It’s often said that the only certainties in life are death and taxes, but we may be getting close to cutting that list in half. Thanks to a new field of medicine called rejuvenation biotechnologies, scientists at the SENS Foundation are on the cusp of realizing the millennia-old dream of eternal youth.
“Their involvement in anti-aging is not just about wanting to live forever,” explains Jason Hope, a respected tech investor and philanthropist based in Scottsdale, Arizona. “It’s about creating a longer, better quality of life.”
Hope has supported the SENS Foundation since 2010 when he made a half-million dollar donation to fund a new laboratory in Cambridge, England. He has since given more than $1 million to the organization to support anti-aging research. Hope’s success for predicting technological trends based on market analytics has earned him a reputation as one of the leading futurists in the U.S.
SENS stands for “Strategies for Engineered Negligible Senescence.” The term “negligible senescence” refers to an absence of the symptoms of aging, which is a prominent trait of certain animals like tortoises and hydras. Unlike most organisms, such species’ chances of dying do not increase with age.
Humans, on the other hand, are like vehicles that break down the longer they are driven. Over time, the basic metabolic activities necessary for survival eventually wear down our bodies, which makes us more vulnerable to illnesses. That’s why maladies such as Alzheimer’s, heart disease, Parkinson’s and many cancers are sometime called “age-related illnesses.” Although younger individuals can be afflicted by these disease as well, aging is the leading risk factor for most health problems.
— Jason Hope (@JasonHope) October 24, 2016
Rather than focusing on treating individual diseases as they arise, advocates of rejuvenation biotechnologies hope to shift the medical community’s attention to preventative medicine in order to help people live longer, disease-free lives.
“Diseases like Alzheimer’s and heart and lung disease affect all functions of the body,” Hope elaborates. “Traditional medicine looks at treating these diseases after they happen. We want to focus on stopping these diseases from ever happening.”
What are AGE-Breakers?
Jason Hope’s most recent financial gifts are going toward the development of AGE-breakers.
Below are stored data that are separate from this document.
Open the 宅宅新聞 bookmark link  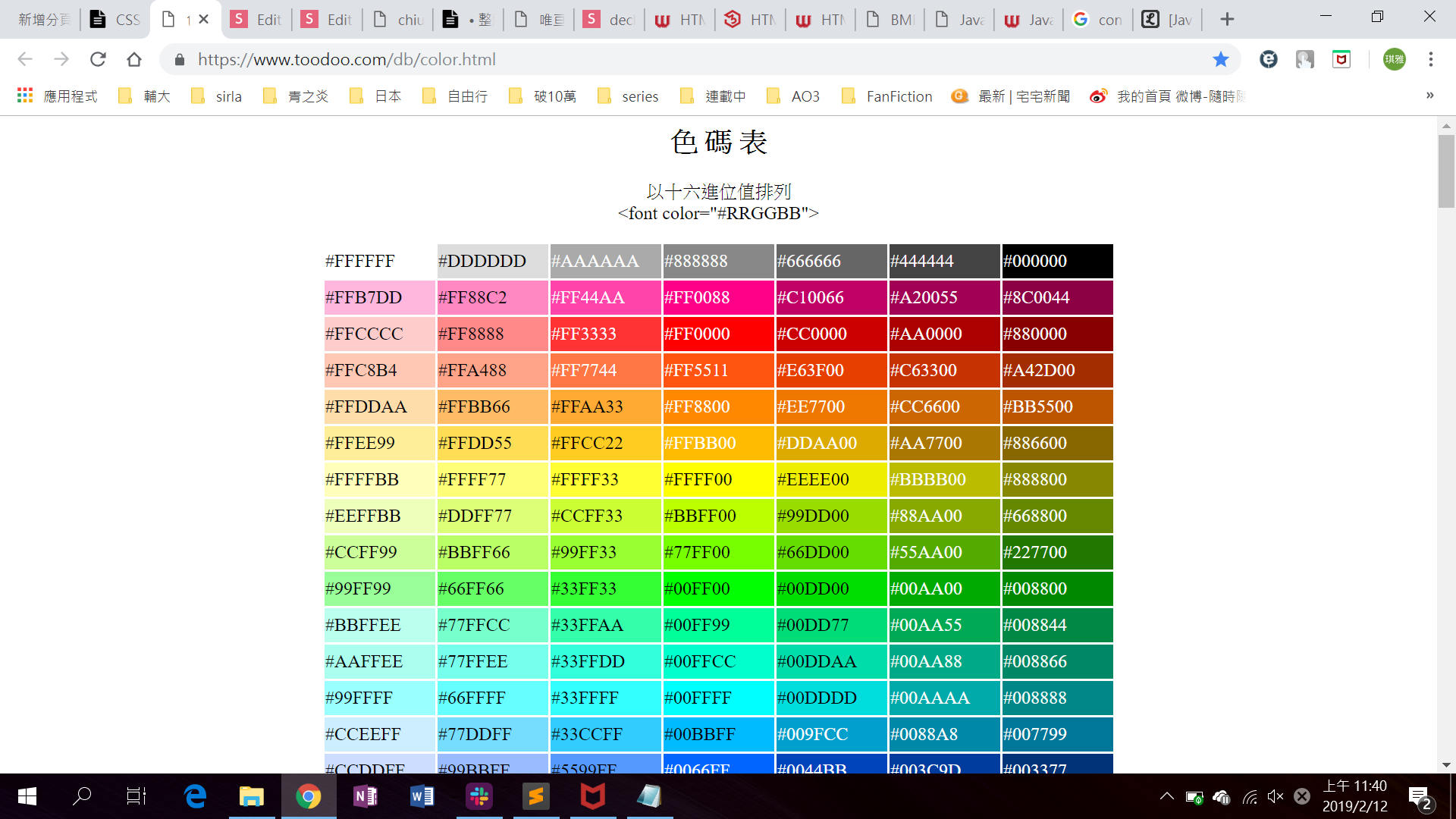pos(1012,96)
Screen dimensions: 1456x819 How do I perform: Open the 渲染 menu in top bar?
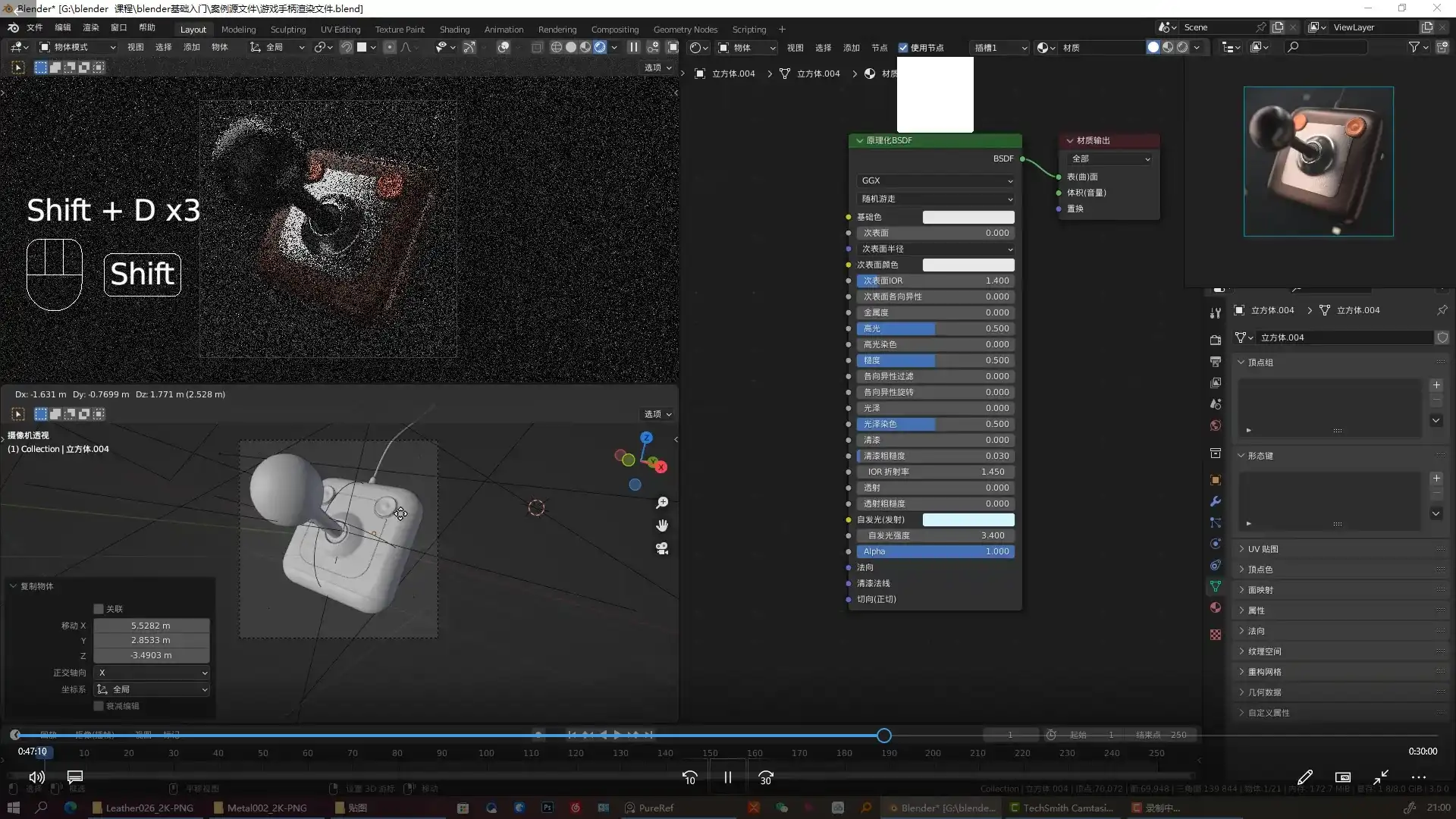point(91,27)
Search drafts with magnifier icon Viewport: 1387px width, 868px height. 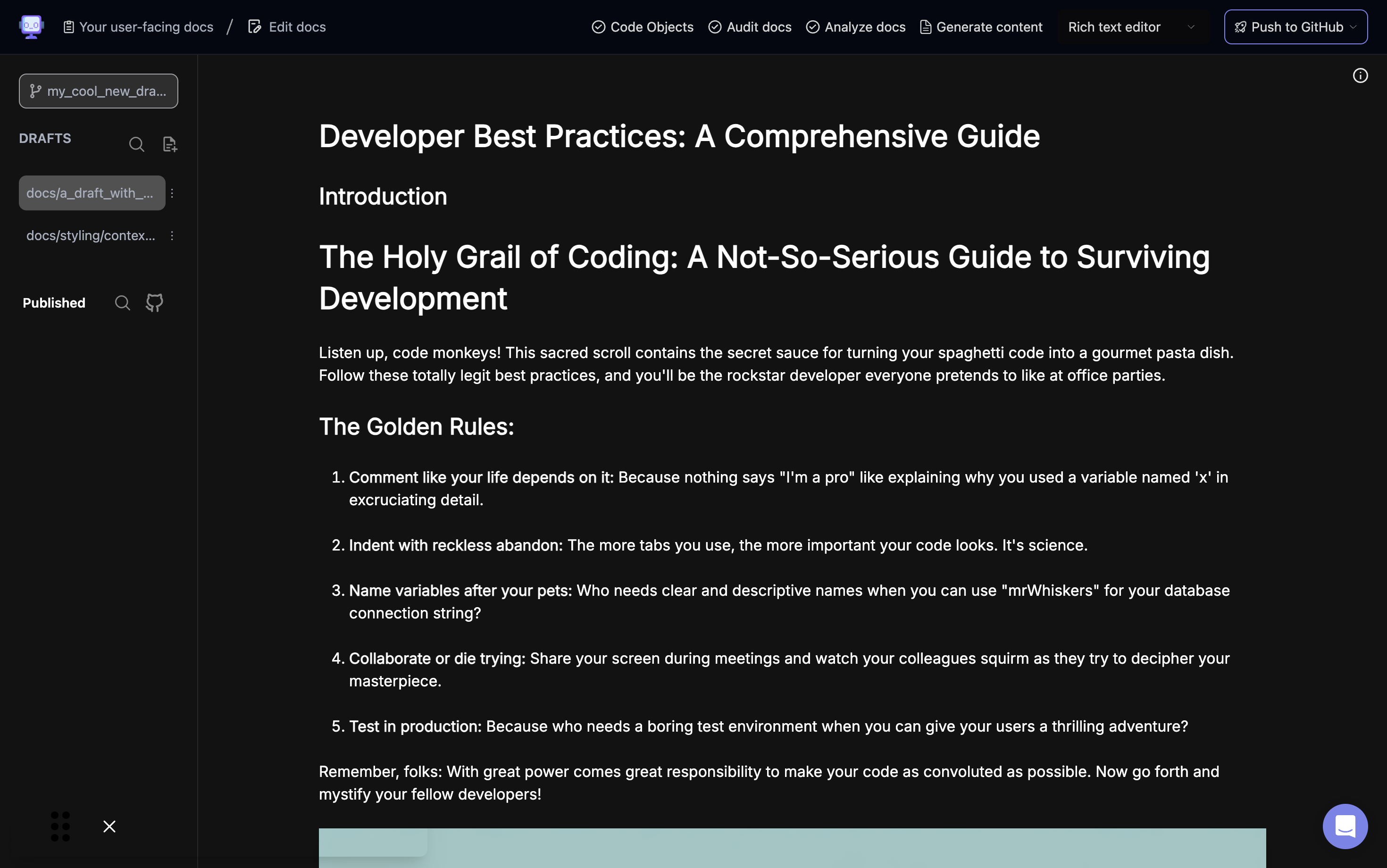pos(137,144)
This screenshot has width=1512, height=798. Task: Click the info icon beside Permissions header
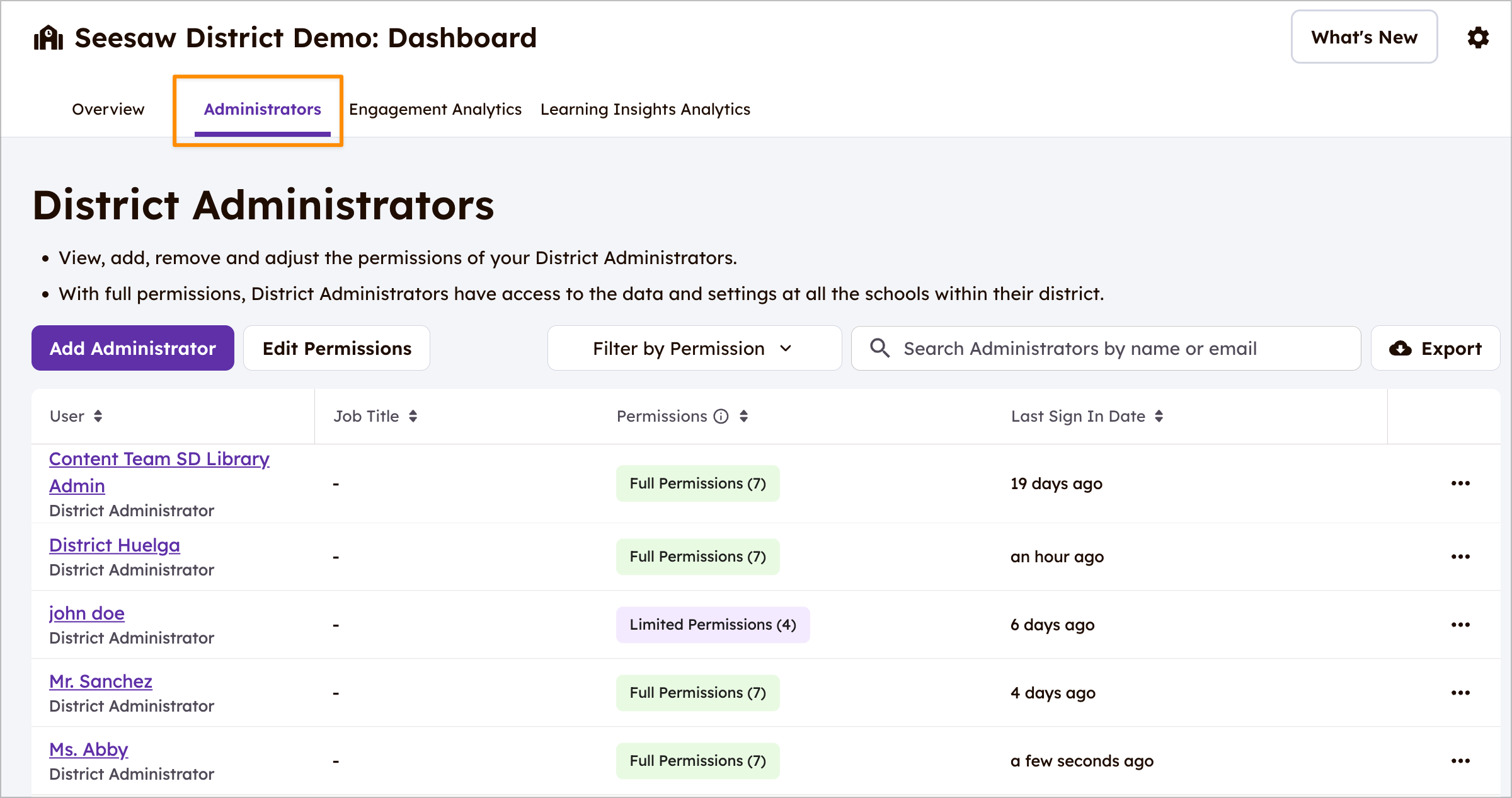point(720,416)
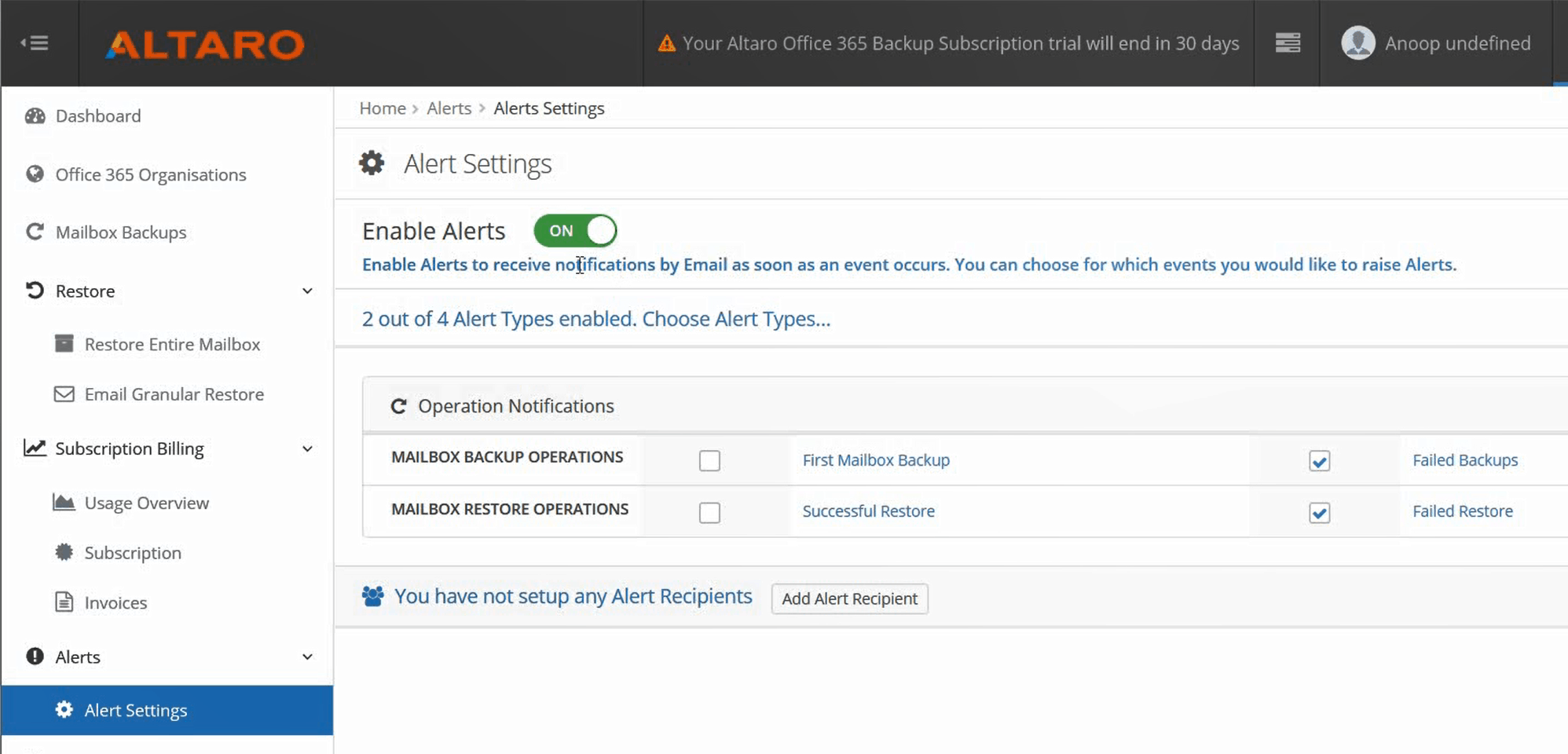1568x754 pixels.
Task: Collapse the Restore section chevron
Action: pyautogui.click(x=308, y=291)
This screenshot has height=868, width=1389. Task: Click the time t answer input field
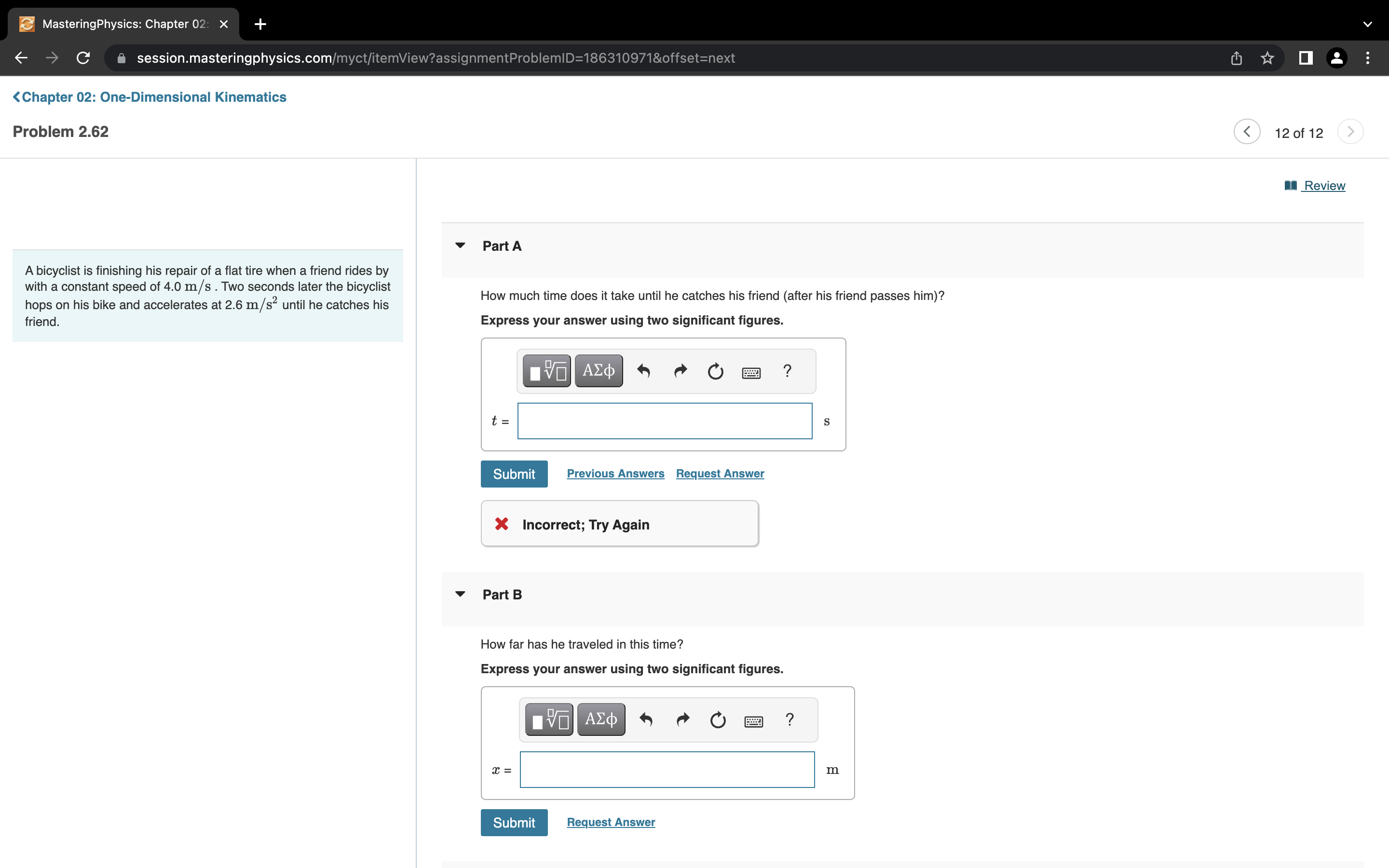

AGE-breakers are treatments that target advanced glycation end-products, or AGEs, which are metabolic waste products that build up in our skin and muscle tissue as we grow older. AGEs are responsible for the degradation of skin and blood vessel elasticity among other common symptoms of aging.
Scientists studied AGEs in laboratory animals for decades, but it resulted in little practical use because different species produce different types of AGEs. However, researchers have since discovered that a substance called glucosepane accounts for the majority of AGEs in humans, so investigators at the SENS Foundation are now focusing their efforts on figuring out how to remove glucospane from tissue.
Investors Go All in On Anti-Aging
Jason Hope isn’t alone in his enthusiasm for anti-aging research. Numerous other wealthy investors such as PayPal co-founded Peter Thiel have given to the SENS Foundation recently and in the past. In fact, Thiel’s $3.5 donation in 2006 was responsible for funding the company’s pilot research projects.
Other companies are also investing in the promising new field of rejuvenation biotechnologies. For example, in 2013 Google co-founders Sergey Brin and Larry Page invested $100 million into a biotech company called Calico with the ambitious goal of curing age-related illnesses. The company is headed by former Genentech CEO and current Apple chairman Art Levinson.
Although Hope is a professional investor, his work with the SENS Foundation is purely philanthropic. Hope and Thiel are part of a new generation of tech entrepreneurs who want to invest a portion of their wealth toward the future of humanity. On his website, Jason Hope discusses his own personal passion for philanthropy, and he offers advice for other individuals who wish to contribute to scientific and social causes.
While capital is essential to medical research, the real brain behind the SENS Foundation’s operations is British biogerontologist Dr. Aubrey de Grey. As the organization’s Chief Science Officer, de Grey has become a leading voice in the anti-aging field. In a controversial TED Talk, de Grey famously told audience members that the first humans to reach age 1,000 are already living today.
How Will the End of Aging Change the World?
Speaking of which, rejuvenation biotechnologies could completely alter the current paradigm for health care delivery. Eliminating aging would greatly disrupt the pharmaceutical industry since companies currently rely on an ailing, aging populace. Given that the human population is at a record high largely due to advancements in medicine, we will have to consider how more people living longer lives could put additional strain on our already crowded planet.
Of course, as Jason Hope cautions, ending aging isn’t about cheating death. Breakthroughs in rejuvenative medicine are bound to happen soon, but the day when such treatments will become widely available is still very far off. Nonetheless, while it seems unfathomable to imagine that anyone alive today could live to see the year 3,000, it may not be outside the realm of possibility.